ミライロが運営するWEBメディア、『スロウプ』がスタート。

 『スロウプ』は、 “多様な思い”をより多くの人に届けるために、(株)ミライロが自らの運営により開設したWEBメディアです。ネーミングの由来は、段差を解消するスロウプ。さまざまな人と垣内さんとの対談や、インタビューなど、切り口を柔軟に変え情報発信していくという今後の展開が楽しみです。社会に新たな視点を生み出す、新しいメディアに注目!

詳しくは https://sloope.jp/

 

障害者手帳を、あなたのスマホへ。MIRAIRO ID

 障害のある人の移動や生活をもっと便利に、もっと自由に。

障害者手帳を所有している方を対象とした、スマートフォン向け障害者手帳アプリ。ユーザーは、障害者手帳(※1)の情報、福祉機器の仕様、求めるサポートの内容などを「ミライロID」に登録できます。公共機関や商業施設において、ユーザーが「ミライロID」を提示することで、障害者割引(※2)や、必要なサポートをスムーズに受けられます。

※1 障害者手帳……地方公共団体から発行される、障害を証明するための手帳です。身体障害者手帳、精神障害者保健福祉手帳、療育手帳の3種類があります。 ※2 障害者割引……障害者手帳の提示により受けられる割引を、ミライロIDの提示でも受けることができます。なお、対象となる障害種別・等級・その他条件は、企業ごとに異なります。
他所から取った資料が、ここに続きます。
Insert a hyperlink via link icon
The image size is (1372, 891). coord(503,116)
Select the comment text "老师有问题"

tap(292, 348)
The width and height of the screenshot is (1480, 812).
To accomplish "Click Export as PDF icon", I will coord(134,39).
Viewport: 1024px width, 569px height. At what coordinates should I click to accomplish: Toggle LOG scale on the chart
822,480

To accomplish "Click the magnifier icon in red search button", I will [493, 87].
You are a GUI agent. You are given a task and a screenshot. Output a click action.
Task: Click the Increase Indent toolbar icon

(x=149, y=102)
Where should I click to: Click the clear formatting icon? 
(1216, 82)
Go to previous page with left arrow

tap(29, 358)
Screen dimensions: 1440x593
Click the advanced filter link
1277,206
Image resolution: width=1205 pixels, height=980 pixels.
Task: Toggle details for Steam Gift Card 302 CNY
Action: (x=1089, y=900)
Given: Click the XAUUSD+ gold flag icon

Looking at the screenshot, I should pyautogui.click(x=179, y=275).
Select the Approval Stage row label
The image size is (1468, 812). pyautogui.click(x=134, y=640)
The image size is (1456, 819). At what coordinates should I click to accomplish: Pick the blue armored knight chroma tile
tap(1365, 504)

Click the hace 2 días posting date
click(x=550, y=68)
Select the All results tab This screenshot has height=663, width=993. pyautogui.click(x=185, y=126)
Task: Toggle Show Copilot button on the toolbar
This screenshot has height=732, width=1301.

詳しくはhttps://mirairo-id.jp/

 

プロフィール

 1989年愛知県生まれ、岐阜県中津川市で育つ。生まれつき骨がもろく折れやすいため、車いすで生活を送る。自身の経験に基づくビジネスプランを考案し、障害を価値に変える「バリアバリュー」を提唱。2010年立命館大学在学中に(株)ミライロ設立。当事者視点を取り入れた設計監修・製品開発・教育研修を提供する。